UCD gave us more than activities, it gave us identity. As we grew beyond our friend circle, we even bought T-shirts with our own money to welcome new volunteers. Programmes became bigger, responsibilities heavier, but the bond stronger. What started as a few friends slowly became a community.
Leadership came naturally. But what stayed with me was something Korvi bhai once said:
"As volunteers, we can serve from any position."
That one line reshaped how I saw leadership. Service mattered more than titles. That's why, even after serving as President, I chose to run for Vice President in the following election.
Later, I worked beyond Bogura, helping start VBD activities in other districts. There was no funding, no comfort, and no shortcuts. We travelled however we could, spent our own money, and stayed wherever there was space. When a new district started, we handed them a few T-shirts and belief that they could build something of their own.
Those days weren't easy.
We didn't have laptops or smartphones. We went to computer shops just to send emails after programmes. People laughed at us for spending our own money. When we didn't stop, they questioned our intentions.
Still, we kept going.
Today, when serious issues arise, people say, "Call VBD."
That trust didn't come from power or money. It came from consistency and honesty - earned slowly, kept carefully.
Volunteering planted a bigger dream in me. When I first visited a JAAGO school, a thought crossed my mind: maybe we could do something like this in Bogura.
I soon realised how difficult it is to establish a JAAGO school. So instead, I decided to start something of our own inspired by that dream.
We began teaching children in a courtyard, sitting on donated jute sacks. Step by step, that small effort grew into Swapnopuron School. What started as a volunteer initiative is now a space where hundreds of children learn, dream, and move forward.
Because VBD was such a big part of my life, the school naturally became a volunteer hub. Meetings, plans, late-night discussions everything happened there. Many people thought it was a VBD school.
In a way, it was.
It was built on volunteer spirit.
One moment still stays with me.
We organised a reception for meritorious SSC students across Bogura. There was no budget. Volunteers worked all night. On the event day, heavy rain flooded the roads. We thought no one would come.

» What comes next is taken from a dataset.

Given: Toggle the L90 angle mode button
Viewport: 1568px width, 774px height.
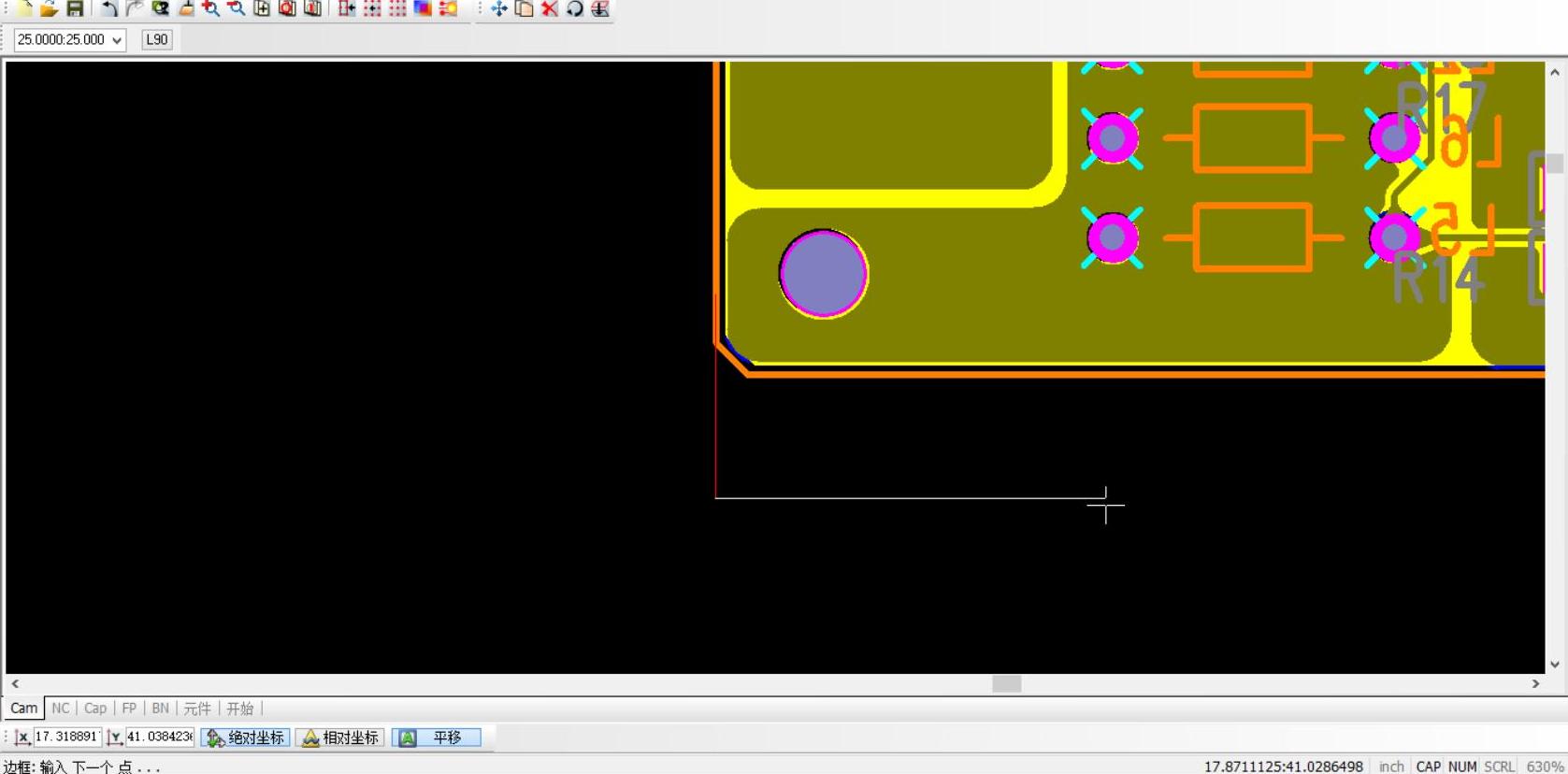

But they did. Every seat was filled.
Together with the speakers, we spoke about what VBD stands for, what volunteering means, and why giving back matters. Many of those students later joined VBD.
We were exhausted, soaked, and hungry, but proud.
Not loudly proud. Quietly proud. Because we had done something meaningful with nothing but teamwork and belief.
Professionally, I later became a journalist. But the confidence, communication skills, and courage didn't come from classrooms. They came from VBD from selling flowers, organising events, and working with people under pressure.
I still miss the early days - UCD, tree planting, cleanliness drives. The joy was simple and real.
And I still volunteer.
Because once service becomes part of who you are, it never really leaves you.
I joined VBD for a T-shirt.
I stayed because it became a part of who I am.